İşte beklediği tren geliyordu. İçini tarifsiz bir mutluluk kapladı. Annesini görecekti yıllar sonra. Anne, diyerek boynuna sarılacaktı. Çekecekti annesinin o güzel gül kokusunu içine.

Trenden inen insanlara baktı, işte oradaydı annesi. Elinde bavul, sağa sola bakıyordu. Kızını arıyordu gözleri. Sevil koştu annesinin yanına. Annesi de gördü kızını. Koştular birbirlerine doğru. Kucaklaştılar sımsıkı. Herkes onlara bakıyordu şimdi; bu mutlu anne ve kızına.

Sarılmaları bittikten sonra kol kola çıktılar tren garından. Taksiye bindiler. Bu süre zarfında hiç konuşmadılar. Sadece birbirlerinin yüzüne baktılar. Biri kızına kavuşmanın, diğeri de annesine kavuşmanın sevincini yaşıyordu.

Evlerine vardılar. Çıktılar merdivenlerden. Hala sessizlik hakimdi etrafta. Girdiler evlerine. Sessizliği bozan anne oldu: 'Ne kadar da değişmiş bu ev, sen...'

Bunları söyledikten sonra oturdu üçlü koltuğa. Sevil'i çağırdı yanına. Sevil gitti oturdu annesinin yanına. Şimdi annesi kızının saçlarını, yüzünü okşuyor, bir yandan da göz yaşı döküyordu. Annesi göz yaşlarını dökerken Sevil: 'Anne, bir daha beni bırakmayacaksın değil mi?' diye sordu.

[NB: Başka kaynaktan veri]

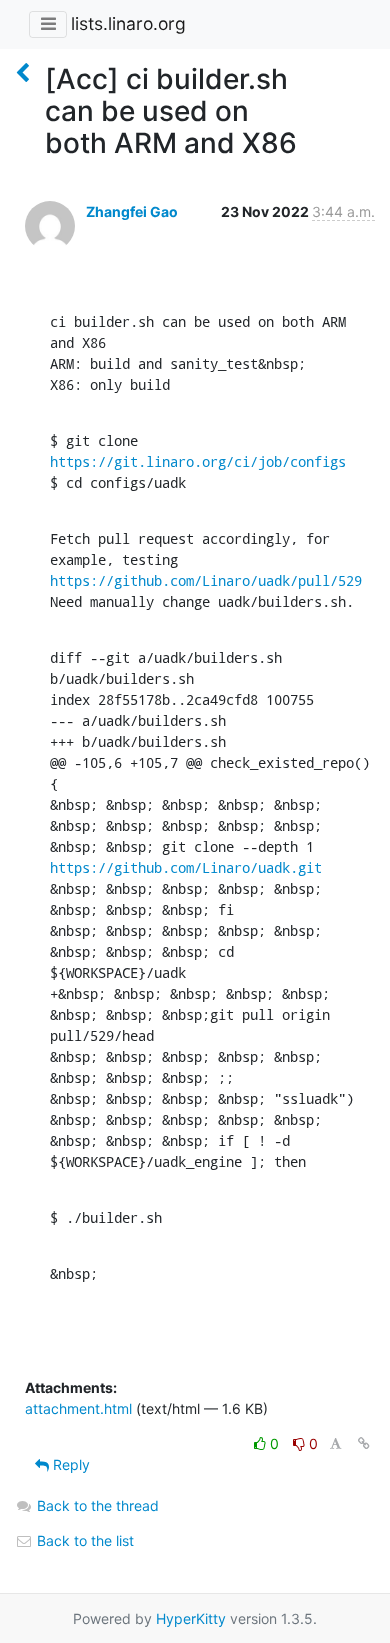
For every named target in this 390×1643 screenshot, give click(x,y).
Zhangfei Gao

Birden annenin yüzü düştü. Ağlamaları çoğaldı. Sanki Sevil bu soruyu sormasa gerçeği öğrenemeyecekmiş gibi...

Bir süre daha ağlaması devam ettikten sonra Sevil ayağa kalktı. Dışarıya bakarak: 'Biliyorum' dedi. 'Sen yine gideceksin, yalnız bırakacaksın beni.' Annesi göz yaşlarını silerek Sevil'in yanına geldi. Bir yandan kızının başını okşuyor, diğer yandan dışarıya bakıyordu. 'Bırakmayacağım' dedi, 'Bir daha seni bırakmayacağım...'
'Sahi mi?' dedi Sevil, heyecanlanmıştı.
'Elbette.' Dedi annesi. 'Bırakmayacağım.'

Sevil annesine sarıldı. İkisi de mutluydu şimdi. Beraber yemek hazırladılar, yediler. Vakit geç olmuştu, yatacaklardı. Anne kız beraber yattılar. Sevil annesine sımsıkı sarıldı. Yıllardır oyuncaklarla uyumuştu. Annesinin yerine onlara sarılmıştı. Şimdi annesi vardı yanında, oyuncaklarına gerek yoktu o gece.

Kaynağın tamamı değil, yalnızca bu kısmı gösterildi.